About 600,000 hysterectomies are performed annually in the U.S., making
it the second most common major surgery performed on women of reproductive
age. There is controversy about how many of these hysterectomies are really
necessary. Clearly, 120,000 hysterectomies performed each year for DUB
(without uterine pathology) are amenable to endometrial ablation. Moreover,
many patients with uterine fibroids and abnormal bleeding can be treated
via endometrial ablation. Fibroids account for 40% of hysterectomies each
year.

While some doctors may look for anemia as a diagnostic indicator for
DUB, in the StopDUB study women’s perception of their problem was the main
criterion, supported by clinical measures of excess duration, amount, or
unpredictability of flow. “We felt that women should not have to be anemic
in order to seek help and have their problem taken seriously,” said Munro.

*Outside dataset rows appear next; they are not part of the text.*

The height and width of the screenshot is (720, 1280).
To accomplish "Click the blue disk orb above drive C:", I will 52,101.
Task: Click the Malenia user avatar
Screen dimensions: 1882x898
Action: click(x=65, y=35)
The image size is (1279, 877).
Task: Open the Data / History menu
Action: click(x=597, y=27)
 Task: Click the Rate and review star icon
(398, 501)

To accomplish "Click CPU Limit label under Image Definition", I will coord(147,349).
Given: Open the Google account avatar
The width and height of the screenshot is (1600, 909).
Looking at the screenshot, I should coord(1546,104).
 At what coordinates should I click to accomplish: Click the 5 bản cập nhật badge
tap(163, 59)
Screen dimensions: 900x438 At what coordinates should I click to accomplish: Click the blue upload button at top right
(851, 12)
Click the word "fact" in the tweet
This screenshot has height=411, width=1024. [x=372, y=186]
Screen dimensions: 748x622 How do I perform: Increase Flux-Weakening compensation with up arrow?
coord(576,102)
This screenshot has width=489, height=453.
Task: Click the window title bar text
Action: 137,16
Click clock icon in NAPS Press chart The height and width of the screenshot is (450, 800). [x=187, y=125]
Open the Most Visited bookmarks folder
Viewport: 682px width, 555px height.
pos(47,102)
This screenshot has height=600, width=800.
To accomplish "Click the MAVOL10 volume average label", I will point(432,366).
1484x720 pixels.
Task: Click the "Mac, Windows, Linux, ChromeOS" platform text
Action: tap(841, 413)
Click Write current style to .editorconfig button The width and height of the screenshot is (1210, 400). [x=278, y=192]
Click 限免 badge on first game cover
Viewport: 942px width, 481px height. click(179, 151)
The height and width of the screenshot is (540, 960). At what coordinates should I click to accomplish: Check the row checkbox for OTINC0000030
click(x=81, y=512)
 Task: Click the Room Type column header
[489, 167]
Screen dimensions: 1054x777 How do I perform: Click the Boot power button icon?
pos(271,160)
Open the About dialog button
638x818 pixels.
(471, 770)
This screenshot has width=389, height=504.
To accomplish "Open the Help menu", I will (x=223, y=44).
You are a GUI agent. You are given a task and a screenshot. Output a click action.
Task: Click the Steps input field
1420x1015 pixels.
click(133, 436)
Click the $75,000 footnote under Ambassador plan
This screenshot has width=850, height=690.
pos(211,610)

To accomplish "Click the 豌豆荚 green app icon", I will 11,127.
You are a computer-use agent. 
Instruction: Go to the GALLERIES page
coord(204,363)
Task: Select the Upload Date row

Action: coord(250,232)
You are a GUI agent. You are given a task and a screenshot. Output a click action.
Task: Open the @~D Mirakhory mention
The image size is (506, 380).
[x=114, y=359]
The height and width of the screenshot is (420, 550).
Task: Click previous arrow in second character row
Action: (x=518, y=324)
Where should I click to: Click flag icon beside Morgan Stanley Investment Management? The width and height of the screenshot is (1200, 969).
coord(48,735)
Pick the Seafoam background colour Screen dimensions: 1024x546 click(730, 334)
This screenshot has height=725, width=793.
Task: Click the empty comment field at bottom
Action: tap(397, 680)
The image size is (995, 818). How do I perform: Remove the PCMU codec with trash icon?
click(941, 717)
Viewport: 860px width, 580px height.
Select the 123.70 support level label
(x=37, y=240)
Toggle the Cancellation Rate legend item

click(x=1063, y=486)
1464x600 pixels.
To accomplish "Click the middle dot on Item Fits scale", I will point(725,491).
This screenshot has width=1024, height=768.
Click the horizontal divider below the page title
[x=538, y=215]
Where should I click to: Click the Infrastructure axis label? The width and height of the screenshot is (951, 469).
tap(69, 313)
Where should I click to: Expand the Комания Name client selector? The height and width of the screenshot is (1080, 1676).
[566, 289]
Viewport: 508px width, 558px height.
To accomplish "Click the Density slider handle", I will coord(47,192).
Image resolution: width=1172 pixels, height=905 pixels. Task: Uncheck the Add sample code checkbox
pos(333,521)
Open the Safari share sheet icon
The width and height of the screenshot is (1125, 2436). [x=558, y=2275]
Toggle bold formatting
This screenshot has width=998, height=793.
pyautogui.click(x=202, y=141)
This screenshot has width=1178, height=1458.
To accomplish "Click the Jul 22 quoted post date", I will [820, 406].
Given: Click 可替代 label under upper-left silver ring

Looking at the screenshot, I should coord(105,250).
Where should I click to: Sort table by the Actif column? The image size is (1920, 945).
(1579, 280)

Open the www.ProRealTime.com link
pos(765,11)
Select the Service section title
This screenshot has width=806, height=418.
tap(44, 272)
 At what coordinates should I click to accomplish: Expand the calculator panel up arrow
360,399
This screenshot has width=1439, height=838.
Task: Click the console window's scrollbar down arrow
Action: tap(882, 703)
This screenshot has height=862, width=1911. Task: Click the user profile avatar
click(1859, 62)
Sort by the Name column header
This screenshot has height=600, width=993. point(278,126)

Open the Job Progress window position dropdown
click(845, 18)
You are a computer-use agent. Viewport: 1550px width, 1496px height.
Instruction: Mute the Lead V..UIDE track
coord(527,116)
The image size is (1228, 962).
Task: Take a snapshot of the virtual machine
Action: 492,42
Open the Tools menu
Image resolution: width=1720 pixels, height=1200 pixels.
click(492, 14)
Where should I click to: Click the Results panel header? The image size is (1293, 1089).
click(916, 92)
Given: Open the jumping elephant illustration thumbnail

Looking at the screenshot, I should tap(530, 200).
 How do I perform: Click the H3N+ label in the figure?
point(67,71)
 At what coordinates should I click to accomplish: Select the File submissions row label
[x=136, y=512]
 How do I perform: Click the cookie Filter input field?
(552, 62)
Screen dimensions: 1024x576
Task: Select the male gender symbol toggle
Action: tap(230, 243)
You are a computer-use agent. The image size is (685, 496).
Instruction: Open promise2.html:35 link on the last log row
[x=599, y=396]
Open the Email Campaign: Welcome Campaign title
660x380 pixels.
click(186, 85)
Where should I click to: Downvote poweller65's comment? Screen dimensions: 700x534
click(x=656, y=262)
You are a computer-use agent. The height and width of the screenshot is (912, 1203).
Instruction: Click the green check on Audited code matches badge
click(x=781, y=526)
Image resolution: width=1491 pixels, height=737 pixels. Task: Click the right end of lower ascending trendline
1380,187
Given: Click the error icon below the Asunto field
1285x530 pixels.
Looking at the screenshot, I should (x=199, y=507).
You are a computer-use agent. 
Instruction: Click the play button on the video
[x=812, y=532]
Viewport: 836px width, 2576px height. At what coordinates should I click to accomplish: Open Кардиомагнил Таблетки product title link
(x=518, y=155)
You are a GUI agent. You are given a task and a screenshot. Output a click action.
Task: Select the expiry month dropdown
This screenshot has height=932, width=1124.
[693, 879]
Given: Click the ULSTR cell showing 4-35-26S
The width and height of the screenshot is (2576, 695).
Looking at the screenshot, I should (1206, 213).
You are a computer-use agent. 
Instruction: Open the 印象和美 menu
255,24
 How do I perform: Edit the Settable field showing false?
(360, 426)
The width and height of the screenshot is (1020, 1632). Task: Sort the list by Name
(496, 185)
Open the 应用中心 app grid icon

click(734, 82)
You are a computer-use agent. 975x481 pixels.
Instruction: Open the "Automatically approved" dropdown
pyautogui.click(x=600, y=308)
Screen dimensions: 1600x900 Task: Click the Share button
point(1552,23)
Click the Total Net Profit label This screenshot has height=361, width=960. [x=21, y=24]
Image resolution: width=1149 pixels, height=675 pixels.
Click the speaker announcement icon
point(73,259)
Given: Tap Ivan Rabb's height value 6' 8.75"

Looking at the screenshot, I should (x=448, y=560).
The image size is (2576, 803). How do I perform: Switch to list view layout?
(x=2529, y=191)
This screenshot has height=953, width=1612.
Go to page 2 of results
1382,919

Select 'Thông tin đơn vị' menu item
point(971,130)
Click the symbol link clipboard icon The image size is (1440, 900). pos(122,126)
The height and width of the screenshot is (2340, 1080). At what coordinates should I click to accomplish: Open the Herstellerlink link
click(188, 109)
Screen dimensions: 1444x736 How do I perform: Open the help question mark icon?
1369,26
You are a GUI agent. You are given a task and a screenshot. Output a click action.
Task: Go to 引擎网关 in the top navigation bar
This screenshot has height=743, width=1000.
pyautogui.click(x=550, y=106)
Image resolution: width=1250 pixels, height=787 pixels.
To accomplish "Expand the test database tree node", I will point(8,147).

“Based on our results, it is reasonable to recommend that women should
select the type of surgery they want for DUB, based on their preferences
and situations,” concluded Munro.

About AAGL

The AAGL is the first and largest organization in the world dedicated
to gynecologic endoscopic surgery. Founded in 1971, AAGL works to advance
the safest and most efficacious diagnostic and therapeutic techniques that
afford less invasive treatments for gynecologic conditions through the
integration of clinical practice, research, innovation, and dialogue. For
the past 36 years, the organization has educated the world’s finest
surgeons while improving the lives of women everywhere. This global
commitment to women’s health care is embodied in their continuing medical
education of physicians and professionals to further promote the
well-documented high standards of minimally invasive gynecologic surgery.